**GIVEN RECORDS:**
• • • •

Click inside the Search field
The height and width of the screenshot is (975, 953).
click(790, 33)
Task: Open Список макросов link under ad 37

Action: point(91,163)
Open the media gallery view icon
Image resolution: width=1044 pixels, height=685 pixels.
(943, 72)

• • • •

**REQUIREMENTS:**
Return every one of the records above without any changes, keeping each line as it is.

**TASK ANSWER:**
Click inside the Search field
The height and width of the screenshot is (975, 953).
click(790, 33)
Task: Open Список макросов link under ad 37

Action: point(91,163)
Open the media gallery view icon
Image resolution: width=1044 pixels, height=685 pixels.
(943, 72)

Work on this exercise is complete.